Photograph of Professor Walford Davies
Professor Damian Walford Davies, Deputy Vice-Chancellor

Professor Damian Walford Davies is Deputy Vice-Chancellor.

The Deputy Vice-Chancellor works closely with the Vice-Chancellor and the College and thematic Pro Vice-Chancellors to provide leadership to the University and deliver the goals of our strategy. Professor Walford Davies deputises for the Vice-Chancellor when required and is a member of the University Executive Board.

As Deputy Vice-Chancellor, Professor Walford Davies is responsible for:

  • All equality, diversity and inclusion strategies and health, wellbeing and safety matters relating to both staff and students;
  • Processes and policies relating to strategic planning;
  • Implementation of the University estates strategies and projects;
  • Policies and procedures relating to the sustainable development of the University, including environmental, social, academic, and financial sustainability;
  • Liaison with the Higher Education Funding Council for Wales (HEFCW);
  • Liaison with the Welsh Government;
  • Processes and policies relating to corporate governance;
  • Leadership of particular projects of strategic importance to the University.

Professor Walford Davies has also led two of the University’s major capital projects – the Centre for Student Life and sbarc ǀ spark – the world’s first social science park.

He also has oversight of the University’s Welsh language culture and strategy. He said:

“We have created a strategy that is a vision of a Welsh-language culture-on-campus across all our activities – one whose relevance is reckoned by reference to the values of connectivity, diversity, sustainability, wellbeing, cultural understanding and our duty to future generations.”

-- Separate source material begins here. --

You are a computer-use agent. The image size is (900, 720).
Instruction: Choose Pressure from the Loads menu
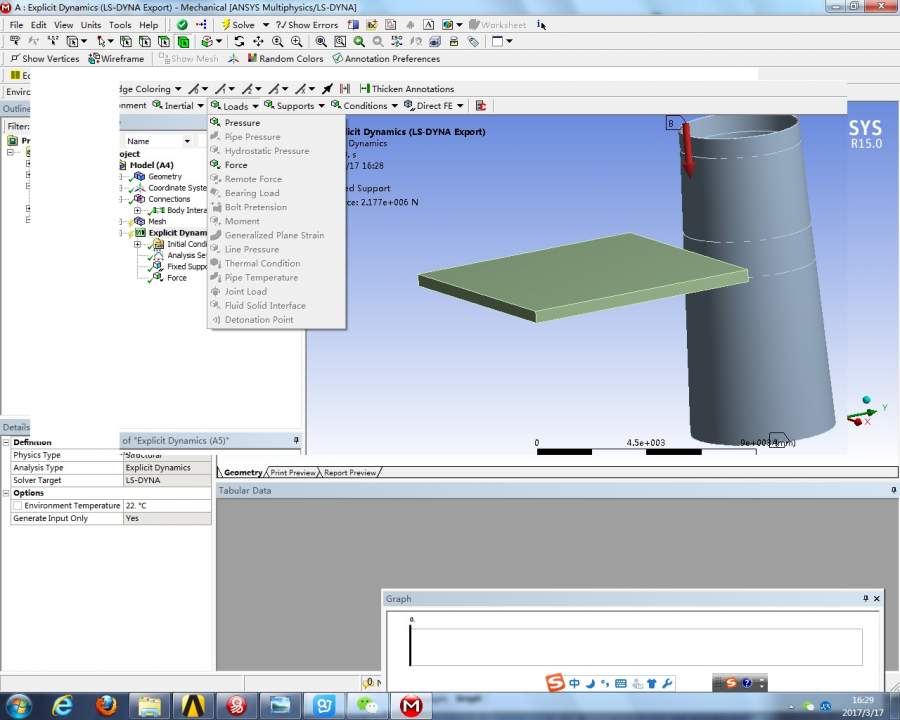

Professor Walford Davies served as Pro Vice-Chancellor for the College of Arts, Humanities and Social Sciences (2018-2021) and as Head of the School of English, Communication and Philosophy (2014-2018). He also served as the first Chair of Literature Wales – one of Wales’s seven national arts companies (2012-2018) – and as Chair of the Board of Cardiff University Press (2015-18). He is a Fellow of the Learned Society of Wales.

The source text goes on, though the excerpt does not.